_Work to complete_
Provide only the number of lines in the data below that contain the string "computer".

─── Source material ───

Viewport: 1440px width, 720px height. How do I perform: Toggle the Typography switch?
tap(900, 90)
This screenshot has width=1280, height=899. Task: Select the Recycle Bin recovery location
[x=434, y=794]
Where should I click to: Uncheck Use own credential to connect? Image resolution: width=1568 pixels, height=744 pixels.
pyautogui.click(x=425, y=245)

───
─── Source material ───

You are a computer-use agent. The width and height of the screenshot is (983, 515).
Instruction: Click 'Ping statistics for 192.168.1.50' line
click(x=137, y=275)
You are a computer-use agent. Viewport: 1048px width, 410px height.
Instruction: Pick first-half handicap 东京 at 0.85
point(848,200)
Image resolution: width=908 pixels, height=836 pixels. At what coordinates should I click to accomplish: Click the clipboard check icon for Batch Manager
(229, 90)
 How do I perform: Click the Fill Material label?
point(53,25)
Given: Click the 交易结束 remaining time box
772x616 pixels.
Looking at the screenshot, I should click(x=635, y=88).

───

_Exercise response_
2